Selain pemeriksaan kamar hunian, kegiatan juga dilanjutkan dengan tes urine yang dilaksanakan bersama BNNK Belitung. Langkah tersebut menjadi bagian dari deteksi dini terhadap kemungkinan penyalahgunaan narkotika di lingkungan Lapas.
Sebanyak 51 orang mengikuti tes urine, terdiri dari 20 warga binaan pria, 21 warga binaan wanita, 10 pegawai Lapas, serta Kepala Lapas Kelas IIB Tanjungpandan.
Kegiatan tersebut sekaligus menjadi bentuk dukungan terhadap program Pencegahan dan Pemberantasan Penyalahgunaan serta Peredaran Gelap Narkotika (P4GN), serta implementasi 15 Program Aksi Kementerian Imigrasi dan Pemasyarakatan (Kemenimipas) Tahun 2026, khususnya dalam pemberantasan narkoba di lingkungan Lapas dan Rumah Tahanan Negara (Rutan).
Kepala Lapas Kelas IIB Tanjungpandan, Muhammad Rolan, mengatakan kegiatan razia dan tes urine merupakan bagian dari upaya berkelanjutan untuk menjaga kondisi Lapas tetap aman dan tertib.

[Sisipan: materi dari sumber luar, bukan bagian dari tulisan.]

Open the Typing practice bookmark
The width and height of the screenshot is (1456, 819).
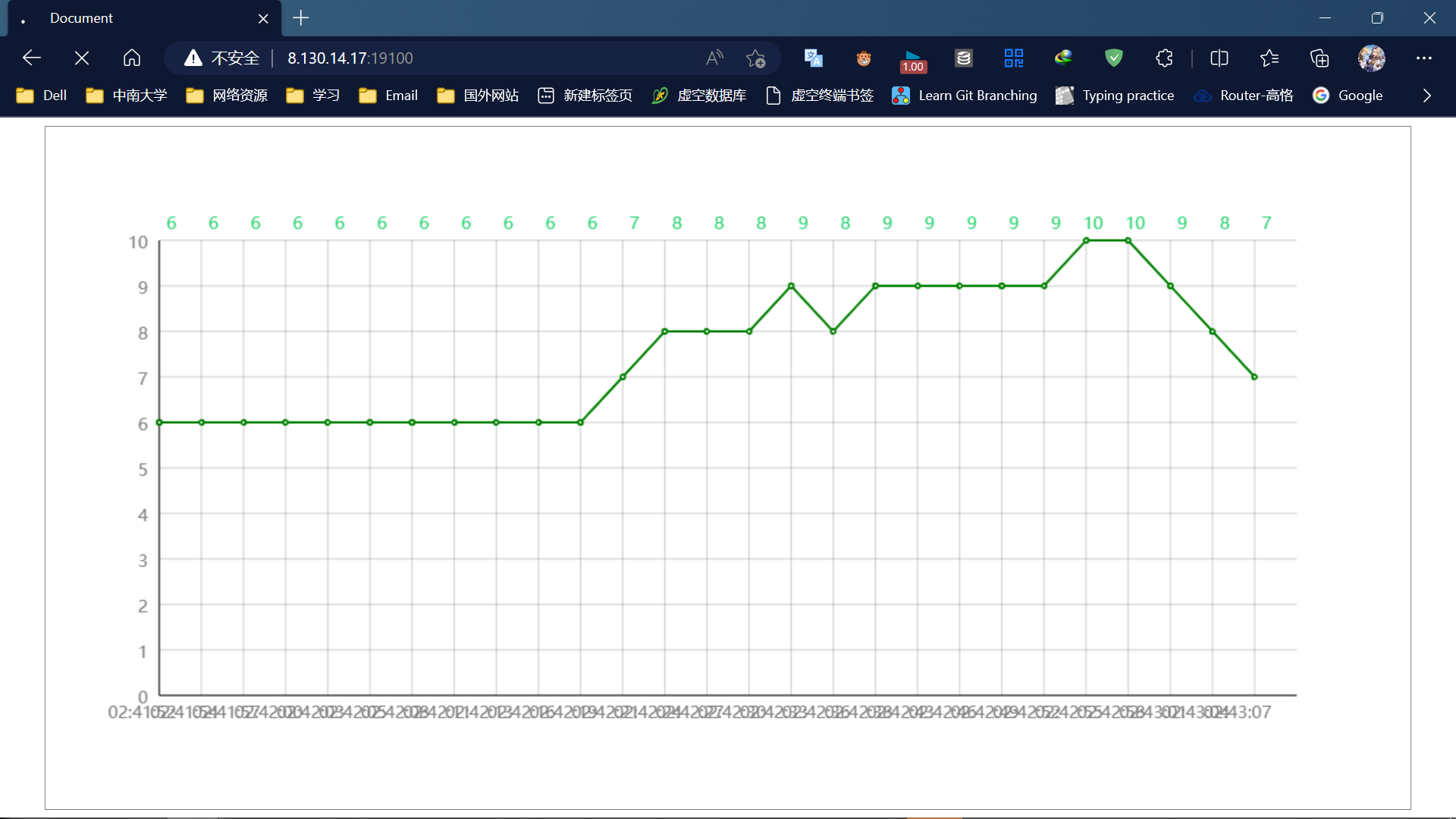pyautogui.click(x=1116, y=96)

Menurutnya, pengawasan tidak hanya dilakukan ketika terjadi pelanggaran, tetapi juga melalui pencegahan dan deteksi dini secara rutin.
“Razia gabungan dan tes urine ini merupakan bagian dari komitmen kami untuk terus memperkuat keamanan dan ketertiban di Lapas. Kegiatan ini juga menjadi langkah konkret mendukung implementasi 15 Program Aksi Kemenimipas, khususnya upaya memberantas peredaran narkoba di lingkungan Pemasyarakatan,” ujar Muhammad Rolan.
Ia menambahkan, koordinasi dengan aparat penegak hukum akan terus ditingkatkan. Menurutnya, sinergi lintas instansi diperlukan untuk menciptakan lingkungan pemasyarakatan yang aman, tertib, dan kondusif.